● **Document segment**
* * *

Devotees of all sorts and all statuses in ISKCON need to ask questions, starting with me. I was on the Mayapur Executive Board for the last few years. Why didn’t I demand to know: “Why does that swami disappear when the GBC is in Mayapur?” When we saw a wall had been constructed around a girl’s ashrama why didn’t I demand to know: “Why are they isolating these girls? What are you hiding?”

When I would ask young men in crisp white dhotis what school they attended, and they responded, “Maharaja’s school,” why didn’t alarm bells go off about this person who was banned from managing schools or projects because of a history of physical and emotional abuse, yet who had continued influence? Why didn’t parents speak out? And, why did so many of us buy into the bogus propaganda that because this school was founded on ‘Vedic principles’ it couldn’t fester abuse?

In hindsight, I see that the same ignorance that I succumbed to previously blinded me again. I continued to believe the myth that “it’s not happening here.” But I’m older now and I should be wiser. Why didn’t I do more to be sure that the kids were not suffering? As a devotee, a Prabhupada disciple, and a GBC member who visited Mayapur every year at least once, I should not have allowed myself to be duped that all was well in our international headquarters.

There are good and great things happening in Mayapur and ISKCON communities around the world. I believe with all my heart that ISKCON is one of the best organizations in the world, with the highest philosophy and wonderfully dedicated and selfless members and leaders. But, despite all that, we must never let down our guard in protecting children, protecting women, protecting the vulnerable. It requires ongoing vigilance and healthy skepticism.

* * *

● **What to work on**
a – Could you print the ISKCON child-protection passage from "Devotees of all" up to and including "couldn’t fester abuse?"?
b – Will you continue the ISKCON child-protection passage from the point where it ends?

● **Material**
* * *

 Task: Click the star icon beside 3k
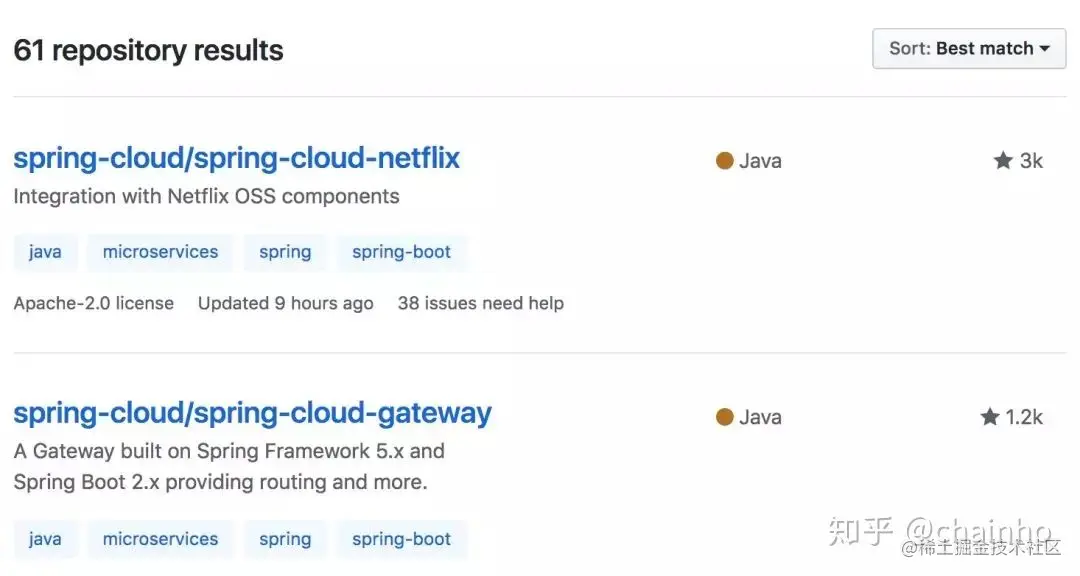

* * *

● **Answers**
a –
Devotees of all sorts and all statuses in ISKCON need to ask questions, starting with me. I was on the Mayapur Executive Board for the last few years. Why didn’t I demand to know: “Why does that swami disappear when the GBC is in Mayapur?” When we saw a wall had been constructed around a girl’s ashrama why didn’t I demand to know: “Why are they isolating these girls? What are you hiding?”

When I would ask young men in crisp white dhotis what school they attended, and they responded, “Maharaja’s school,” why didn’t alarm bells go off about this person who was banned from managing schools or projects because of a history of physical and emotional abuse, yet who had continued influence? Why didn’t parents speak out? And, why did so many of us buy into the bogus propaganda that because this school was founded on ‘Vedic principles’ it couldn’t fester abuse?

b –
We have to ask now: Are we ready individually and collectively to do the needful to stop abuse?
Abuse won’t just be solved by international policies. ISKCON has good policies (see the CPO Manual). The problem is maintaining the commitment to apply and enforce those policies in every temple around the world—forever.

To do that, we need the help of every devotee in ISKCON. Being shocked that such things can happen in our movement is good. Being angry at the leadership may also be helpful. But, responding to a call for action is far better. Here are a few practical things the GBC has recently done:

  •  Undergone three full hours of child protection training by outside professionals during the annual 2023 meeting (in addition to previous training)
  • Facilitated an outside review of child protection at all the schools in Mayapur and Vrindavana (to be reviewed by the GBC in the near future, with appropriate steps and changes put in place)
  • Supported, through the Mayapur Executive Board, an overhaul of the Mayapur Gurukula which included the transformation of the boarding school to a day school
  • Provided additional funds for the international Child Protection Office
  • In North America, added child protection personnel and provided additional funding

Here is what you can do:

  • Be on your guard in your community to assure children are supervised and safe.
  • Study the CPO Guidelines to learn about abuse and what is required to prevent it
  • Join your local ISKCON Child Protection Team. If none exists, start one
  • Enroll in Child Protection training. (North America has a course online on March 25 (link to register)
  • Get trained to be a CPO Review Panelist
  • Donate to the global CPO, or the CPO in your area ISKCON Child Protection.org
  • Krishna sent us another wake-up call. We must heed it. It’s our future. They are our kids.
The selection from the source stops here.